Each line starting at the one that contains "生活服务加盟 (1040, 1903)" and ending at the one that contains "[Subscribe] (575, 522)" must be returned exactly, and the rest of the listing is left out.

[DATA FOR THE TASK]:
• • • •
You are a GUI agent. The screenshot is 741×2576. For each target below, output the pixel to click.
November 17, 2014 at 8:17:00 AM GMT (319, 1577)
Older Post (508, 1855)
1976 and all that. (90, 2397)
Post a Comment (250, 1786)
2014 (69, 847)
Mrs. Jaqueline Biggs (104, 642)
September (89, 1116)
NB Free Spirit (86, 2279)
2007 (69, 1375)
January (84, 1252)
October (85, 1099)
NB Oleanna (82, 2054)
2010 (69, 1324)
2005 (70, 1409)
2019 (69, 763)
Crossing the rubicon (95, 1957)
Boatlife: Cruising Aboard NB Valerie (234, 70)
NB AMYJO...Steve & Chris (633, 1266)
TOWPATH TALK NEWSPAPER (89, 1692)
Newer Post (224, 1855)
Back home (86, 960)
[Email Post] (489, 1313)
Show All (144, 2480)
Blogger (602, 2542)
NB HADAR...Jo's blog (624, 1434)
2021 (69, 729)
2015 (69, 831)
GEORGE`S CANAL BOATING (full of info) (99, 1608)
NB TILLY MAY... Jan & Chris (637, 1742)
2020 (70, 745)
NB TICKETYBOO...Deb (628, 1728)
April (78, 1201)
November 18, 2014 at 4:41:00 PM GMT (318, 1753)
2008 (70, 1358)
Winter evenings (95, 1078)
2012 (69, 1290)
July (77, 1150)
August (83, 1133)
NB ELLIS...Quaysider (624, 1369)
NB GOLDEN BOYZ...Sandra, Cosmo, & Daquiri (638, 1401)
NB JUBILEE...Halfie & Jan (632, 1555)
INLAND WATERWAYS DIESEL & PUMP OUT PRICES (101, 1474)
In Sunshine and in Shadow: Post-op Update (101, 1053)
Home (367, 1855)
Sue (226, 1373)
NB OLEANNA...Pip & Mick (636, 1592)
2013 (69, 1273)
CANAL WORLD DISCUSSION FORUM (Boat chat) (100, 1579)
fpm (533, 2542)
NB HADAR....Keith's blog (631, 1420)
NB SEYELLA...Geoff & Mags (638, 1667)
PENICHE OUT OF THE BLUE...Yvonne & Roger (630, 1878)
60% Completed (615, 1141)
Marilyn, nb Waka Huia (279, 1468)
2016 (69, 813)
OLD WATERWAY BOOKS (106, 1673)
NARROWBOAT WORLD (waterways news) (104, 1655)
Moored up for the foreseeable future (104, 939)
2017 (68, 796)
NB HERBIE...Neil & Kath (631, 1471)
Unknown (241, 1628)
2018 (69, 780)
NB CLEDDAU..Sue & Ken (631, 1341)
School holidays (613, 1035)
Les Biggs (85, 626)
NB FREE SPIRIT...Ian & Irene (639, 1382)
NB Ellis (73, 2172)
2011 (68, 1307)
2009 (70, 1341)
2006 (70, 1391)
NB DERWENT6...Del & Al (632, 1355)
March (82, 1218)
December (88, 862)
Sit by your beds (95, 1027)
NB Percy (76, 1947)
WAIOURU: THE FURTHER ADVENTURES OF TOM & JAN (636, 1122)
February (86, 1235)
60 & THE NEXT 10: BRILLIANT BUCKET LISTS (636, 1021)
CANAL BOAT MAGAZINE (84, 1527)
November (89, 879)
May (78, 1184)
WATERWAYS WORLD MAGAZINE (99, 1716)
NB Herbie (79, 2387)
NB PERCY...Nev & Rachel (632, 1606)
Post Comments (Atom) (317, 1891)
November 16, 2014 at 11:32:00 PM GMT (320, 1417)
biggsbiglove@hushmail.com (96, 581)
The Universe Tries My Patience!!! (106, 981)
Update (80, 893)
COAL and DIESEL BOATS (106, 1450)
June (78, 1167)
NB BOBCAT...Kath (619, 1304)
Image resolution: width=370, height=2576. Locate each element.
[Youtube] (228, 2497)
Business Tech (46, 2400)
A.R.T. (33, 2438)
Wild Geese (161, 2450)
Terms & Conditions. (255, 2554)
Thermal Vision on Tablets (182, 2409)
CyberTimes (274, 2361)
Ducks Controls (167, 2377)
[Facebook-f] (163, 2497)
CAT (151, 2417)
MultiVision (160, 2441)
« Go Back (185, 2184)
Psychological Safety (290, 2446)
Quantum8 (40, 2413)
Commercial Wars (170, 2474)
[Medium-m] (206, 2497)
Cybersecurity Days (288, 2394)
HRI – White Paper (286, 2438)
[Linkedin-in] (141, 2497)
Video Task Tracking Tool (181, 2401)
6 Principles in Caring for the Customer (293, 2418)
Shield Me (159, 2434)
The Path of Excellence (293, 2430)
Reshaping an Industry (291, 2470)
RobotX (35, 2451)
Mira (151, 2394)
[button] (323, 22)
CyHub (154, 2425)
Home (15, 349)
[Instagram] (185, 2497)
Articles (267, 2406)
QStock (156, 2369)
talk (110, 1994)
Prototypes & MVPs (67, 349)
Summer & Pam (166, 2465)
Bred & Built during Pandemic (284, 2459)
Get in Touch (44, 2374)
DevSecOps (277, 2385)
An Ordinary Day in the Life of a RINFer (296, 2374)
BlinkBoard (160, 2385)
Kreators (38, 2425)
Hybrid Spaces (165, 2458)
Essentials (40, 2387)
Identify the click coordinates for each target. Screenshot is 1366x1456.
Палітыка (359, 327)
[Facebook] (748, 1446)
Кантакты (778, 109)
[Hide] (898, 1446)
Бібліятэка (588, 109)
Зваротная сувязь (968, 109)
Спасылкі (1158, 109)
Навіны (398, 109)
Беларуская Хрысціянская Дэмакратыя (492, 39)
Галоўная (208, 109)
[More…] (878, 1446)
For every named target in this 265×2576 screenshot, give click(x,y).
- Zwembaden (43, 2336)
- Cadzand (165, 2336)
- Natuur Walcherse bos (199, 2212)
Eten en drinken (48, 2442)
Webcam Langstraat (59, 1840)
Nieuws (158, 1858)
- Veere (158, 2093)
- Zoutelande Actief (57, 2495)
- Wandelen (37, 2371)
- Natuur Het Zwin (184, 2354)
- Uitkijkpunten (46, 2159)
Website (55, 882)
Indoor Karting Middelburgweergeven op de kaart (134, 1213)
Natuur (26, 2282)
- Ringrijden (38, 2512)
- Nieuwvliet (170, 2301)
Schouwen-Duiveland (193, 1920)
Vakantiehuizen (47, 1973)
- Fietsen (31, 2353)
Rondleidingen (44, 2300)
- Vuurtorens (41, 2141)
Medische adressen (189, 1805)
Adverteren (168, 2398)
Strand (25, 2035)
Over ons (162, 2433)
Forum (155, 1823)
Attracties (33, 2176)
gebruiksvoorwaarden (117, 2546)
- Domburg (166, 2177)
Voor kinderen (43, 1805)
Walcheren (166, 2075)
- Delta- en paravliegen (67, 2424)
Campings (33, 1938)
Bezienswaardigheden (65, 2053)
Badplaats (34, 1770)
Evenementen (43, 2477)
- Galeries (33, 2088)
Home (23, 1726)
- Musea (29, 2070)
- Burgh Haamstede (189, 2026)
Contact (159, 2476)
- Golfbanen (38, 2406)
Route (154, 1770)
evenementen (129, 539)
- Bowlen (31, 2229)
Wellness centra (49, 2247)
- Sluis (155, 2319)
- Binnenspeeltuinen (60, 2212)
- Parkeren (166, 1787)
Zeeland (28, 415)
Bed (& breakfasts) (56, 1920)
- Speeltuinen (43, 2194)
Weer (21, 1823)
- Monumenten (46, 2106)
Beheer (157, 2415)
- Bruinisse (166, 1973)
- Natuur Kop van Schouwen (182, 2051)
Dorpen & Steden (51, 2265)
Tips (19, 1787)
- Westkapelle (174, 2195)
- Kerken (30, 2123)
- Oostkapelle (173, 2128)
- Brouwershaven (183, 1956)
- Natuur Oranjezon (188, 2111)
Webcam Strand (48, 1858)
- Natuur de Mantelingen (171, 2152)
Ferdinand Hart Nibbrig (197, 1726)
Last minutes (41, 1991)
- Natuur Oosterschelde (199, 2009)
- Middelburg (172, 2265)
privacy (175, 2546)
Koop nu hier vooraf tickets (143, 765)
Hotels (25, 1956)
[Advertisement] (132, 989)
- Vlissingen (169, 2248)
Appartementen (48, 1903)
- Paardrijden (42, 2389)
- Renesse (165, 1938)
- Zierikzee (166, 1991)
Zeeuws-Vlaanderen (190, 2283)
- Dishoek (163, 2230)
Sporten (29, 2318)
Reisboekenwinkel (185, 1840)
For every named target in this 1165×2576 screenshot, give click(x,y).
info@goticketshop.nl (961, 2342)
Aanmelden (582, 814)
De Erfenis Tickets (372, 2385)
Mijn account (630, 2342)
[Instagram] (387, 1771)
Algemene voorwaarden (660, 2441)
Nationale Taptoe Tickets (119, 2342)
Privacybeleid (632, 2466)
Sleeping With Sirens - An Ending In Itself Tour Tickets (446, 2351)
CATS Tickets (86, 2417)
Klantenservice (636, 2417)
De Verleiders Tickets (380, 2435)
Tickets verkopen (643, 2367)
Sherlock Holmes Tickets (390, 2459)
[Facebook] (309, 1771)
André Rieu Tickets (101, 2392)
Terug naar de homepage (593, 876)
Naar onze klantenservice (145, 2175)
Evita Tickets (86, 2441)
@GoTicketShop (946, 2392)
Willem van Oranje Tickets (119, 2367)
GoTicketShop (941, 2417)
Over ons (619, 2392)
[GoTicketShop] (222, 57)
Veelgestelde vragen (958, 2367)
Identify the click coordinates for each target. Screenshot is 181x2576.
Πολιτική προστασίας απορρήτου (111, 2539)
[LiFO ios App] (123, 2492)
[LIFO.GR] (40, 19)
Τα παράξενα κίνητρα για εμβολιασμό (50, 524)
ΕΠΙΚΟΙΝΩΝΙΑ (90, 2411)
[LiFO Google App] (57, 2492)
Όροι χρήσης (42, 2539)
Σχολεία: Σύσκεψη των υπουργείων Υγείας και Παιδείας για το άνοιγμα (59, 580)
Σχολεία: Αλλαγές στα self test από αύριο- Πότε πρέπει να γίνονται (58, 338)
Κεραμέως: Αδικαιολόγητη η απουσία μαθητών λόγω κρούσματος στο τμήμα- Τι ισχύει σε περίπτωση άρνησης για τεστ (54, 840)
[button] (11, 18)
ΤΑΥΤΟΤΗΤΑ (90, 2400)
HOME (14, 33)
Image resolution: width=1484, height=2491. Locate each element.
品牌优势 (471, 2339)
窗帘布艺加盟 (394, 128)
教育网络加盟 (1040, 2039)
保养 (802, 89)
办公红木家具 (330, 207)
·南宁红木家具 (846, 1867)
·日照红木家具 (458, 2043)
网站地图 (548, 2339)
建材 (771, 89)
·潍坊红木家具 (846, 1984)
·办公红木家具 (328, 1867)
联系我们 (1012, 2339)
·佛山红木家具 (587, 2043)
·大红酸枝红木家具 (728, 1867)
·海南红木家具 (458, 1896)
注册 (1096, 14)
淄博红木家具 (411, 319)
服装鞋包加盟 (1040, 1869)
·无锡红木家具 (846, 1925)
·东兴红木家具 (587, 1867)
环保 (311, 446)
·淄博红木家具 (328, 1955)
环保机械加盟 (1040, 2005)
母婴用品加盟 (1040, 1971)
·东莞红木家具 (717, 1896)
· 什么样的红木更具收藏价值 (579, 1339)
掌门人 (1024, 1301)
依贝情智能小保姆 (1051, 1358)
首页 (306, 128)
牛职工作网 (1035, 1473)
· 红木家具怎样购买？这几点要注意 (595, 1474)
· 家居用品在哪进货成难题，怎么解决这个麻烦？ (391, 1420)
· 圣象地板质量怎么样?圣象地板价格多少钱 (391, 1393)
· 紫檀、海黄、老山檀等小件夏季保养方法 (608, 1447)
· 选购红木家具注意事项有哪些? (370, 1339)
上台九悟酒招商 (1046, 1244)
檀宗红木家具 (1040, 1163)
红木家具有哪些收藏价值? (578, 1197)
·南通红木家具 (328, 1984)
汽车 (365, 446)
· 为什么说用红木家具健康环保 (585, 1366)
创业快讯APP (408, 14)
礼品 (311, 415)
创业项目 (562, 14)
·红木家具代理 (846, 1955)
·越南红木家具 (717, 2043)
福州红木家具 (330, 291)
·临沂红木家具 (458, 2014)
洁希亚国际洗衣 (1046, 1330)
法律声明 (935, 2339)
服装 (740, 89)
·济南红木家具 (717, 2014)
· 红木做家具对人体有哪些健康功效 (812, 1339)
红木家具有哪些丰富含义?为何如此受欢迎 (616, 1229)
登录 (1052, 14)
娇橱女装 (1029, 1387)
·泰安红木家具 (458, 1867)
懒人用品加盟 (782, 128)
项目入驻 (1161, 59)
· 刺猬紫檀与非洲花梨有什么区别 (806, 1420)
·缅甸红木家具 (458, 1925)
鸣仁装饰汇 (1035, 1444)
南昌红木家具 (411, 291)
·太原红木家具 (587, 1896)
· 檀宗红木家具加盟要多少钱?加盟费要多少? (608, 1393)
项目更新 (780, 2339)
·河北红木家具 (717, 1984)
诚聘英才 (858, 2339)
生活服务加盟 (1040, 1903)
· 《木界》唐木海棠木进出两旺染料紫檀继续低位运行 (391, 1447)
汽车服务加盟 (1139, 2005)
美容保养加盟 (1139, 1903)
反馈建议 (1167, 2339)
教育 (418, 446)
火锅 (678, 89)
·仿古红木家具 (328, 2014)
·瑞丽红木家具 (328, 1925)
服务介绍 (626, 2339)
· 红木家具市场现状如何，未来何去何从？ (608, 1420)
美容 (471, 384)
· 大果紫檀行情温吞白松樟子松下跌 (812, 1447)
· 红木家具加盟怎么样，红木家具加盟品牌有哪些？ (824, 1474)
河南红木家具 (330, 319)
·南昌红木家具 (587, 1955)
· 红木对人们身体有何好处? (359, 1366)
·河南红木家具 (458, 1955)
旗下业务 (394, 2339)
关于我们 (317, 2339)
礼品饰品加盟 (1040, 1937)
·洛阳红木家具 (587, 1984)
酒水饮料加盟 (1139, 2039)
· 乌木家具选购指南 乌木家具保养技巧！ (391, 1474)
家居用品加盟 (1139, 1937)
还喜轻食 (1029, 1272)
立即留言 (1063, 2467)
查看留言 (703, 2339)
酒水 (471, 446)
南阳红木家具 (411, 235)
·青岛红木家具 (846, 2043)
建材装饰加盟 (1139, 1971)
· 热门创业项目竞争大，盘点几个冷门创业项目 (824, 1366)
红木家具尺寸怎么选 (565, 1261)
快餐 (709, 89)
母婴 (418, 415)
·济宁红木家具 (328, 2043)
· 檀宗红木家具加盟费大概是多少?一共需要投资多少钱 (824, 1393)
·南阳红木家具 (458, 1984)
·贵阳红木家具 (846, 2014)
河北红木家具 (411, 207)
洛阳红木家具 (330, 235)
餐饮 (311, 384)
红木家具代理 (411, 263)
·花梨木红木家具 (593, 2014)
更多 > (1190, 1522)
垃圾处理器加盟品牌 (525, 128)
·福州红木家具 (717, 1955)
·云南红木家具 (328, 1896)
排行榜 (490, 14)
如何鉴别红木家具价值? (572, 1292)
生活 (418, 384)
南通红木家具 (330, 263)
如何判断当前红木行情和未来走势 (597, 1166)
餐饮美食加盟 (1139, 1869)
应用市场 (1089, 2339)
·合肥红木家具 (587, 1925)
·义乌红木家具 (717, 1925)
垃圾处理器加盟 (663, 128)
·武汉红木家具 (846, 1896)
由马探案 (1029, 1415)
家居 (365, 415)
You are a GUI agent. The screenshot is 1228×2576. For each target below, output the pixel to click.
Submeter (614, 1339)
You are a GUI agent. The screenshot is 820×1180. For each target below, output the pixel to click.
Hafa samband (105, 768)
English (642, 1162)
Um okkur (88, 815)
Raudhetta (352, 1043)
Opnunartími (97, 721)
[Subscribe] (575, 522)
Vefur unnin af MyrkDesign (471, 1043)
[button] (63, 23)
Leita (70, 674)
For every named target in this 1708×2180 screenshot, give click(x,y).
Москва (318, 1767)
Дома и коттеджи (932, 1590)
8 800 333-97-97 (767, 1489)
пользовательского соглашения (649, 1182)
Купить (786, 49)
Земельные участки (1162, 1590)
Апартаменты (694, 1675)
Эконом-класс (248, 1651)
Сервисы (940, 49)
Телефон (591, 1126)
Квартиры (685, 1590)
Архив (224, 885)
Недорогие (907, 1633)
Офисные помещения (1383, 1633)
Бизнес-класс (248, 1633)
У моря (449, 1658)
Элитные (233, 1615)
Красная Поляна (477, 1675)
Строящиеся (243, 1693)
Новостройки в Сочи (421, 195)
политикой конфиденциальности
• • • •
[FINISHED TASK]:
生活服务加盟 (1040, 1903)
· 《木界》唐木海棠木进出两旺染料紫檀继续低位运行 (391, 1447)
汽车服务加盟 (1139, 2005)
美容保养加盟 (1139, 1903)
反馈建议 (1167, 2339)
教育 (418, 446)
火锅 (678, 89)
·仿古红木家具 (328, 2014)
·瑞丽红木家具 (328, 1925)
服务介绍 (626, 2339)
· 红木家具市场现状如何，未来何去何从？ (608, 1420)
美容 (471, 384)
· 大果紫檀行情温吞白松樟子松下跌 (812, 1447)
· 红木家具加盟怎么样，红木家具加盟品牌有哪些？ (824, 1474)
河南红木家具 (330, 319)
·南昌红木家具 (587, 1955)
· 红木对人们身体有何好处? (359, 1366)
·河南红木家具 (458, 1955)
旗下业务 (394, 2339)
关于我们 (317, 2339)
礼品饰品加盟 (1040, 1937)
·洛阳红木家具 (587, 1984)
酒水饮料加盟 (1139, 2039)
· 乌木家具选购指南 乌木家具保养技巧！ (391, 1474)
家居用品加盟 (1139, 1937)
还喜轻食 (1029, 1272)
立即留言 (1063, 2467)
查看留言 (703, 2339)
酒水 (471, 446)
南阳红木家具 (411, 235)
·青岛红木家具 (846, 2043)
建材装饰加盟 (1139, 1971)
· 热门创业项目竞争大，盘点几个冷门创业项目 (824, 1366)
红木家具尺寸怎么选 (565, 1261)
快餐 (709, 89)
母婴 (418, 415)
·济宁红木家具 (328, 2043)
· 檀宗红木家具加盟费大概是多少?一共需要投资多少钱 (824, 1393)
·南阳红木家具 (458, 1984)
·贵阳红木家具 (846, 2014)
河北红木家具 (411, 207)
洛阳红木家具 (330, 235)
餐饮 (311, 384)
红木家具代理 (411, 263)
·花梨木红木家具 (593, 2014)
更多 > (1190, 1522)
垃圾处理器加盟品牌 (525, 128)
·福州红木家具 (717, 1955)
·云南红木家具 (328, 1896)
排行榜 (490, 14)
如何鉴别红木家具价值? (572, 1292)
生活 (418, 384)
南通红木家具 (330, 263)
如何判断当前红木行情和未来走势 (597, 1166)
餐饮美食加盟 (1139, 1869)
应用市场 (1089, 2339)
·合肥红木家具 (587, 1925)
·义乌红木家具 (717, 1925)
垃圾处理器加盟 (663, 128)
·武汉红木家具 (846, 1896)
由马探案 (1029, 1415)
家居 (365, 415)
You are a GUI agent. The screenshot is 1228×2576. For each target below, output the pixel to click.
Submeter (614, 1339)
You are a GUI agent. The screenshot is 820×1180. For each target below, output the pixel to click.
Hafa samband (105, 768)
English (642, 1162)
Um okkur (88, 815)
Raudhetta (352, 1043)
Opnunartími (97, 721)
[Subscribe] (575, 522)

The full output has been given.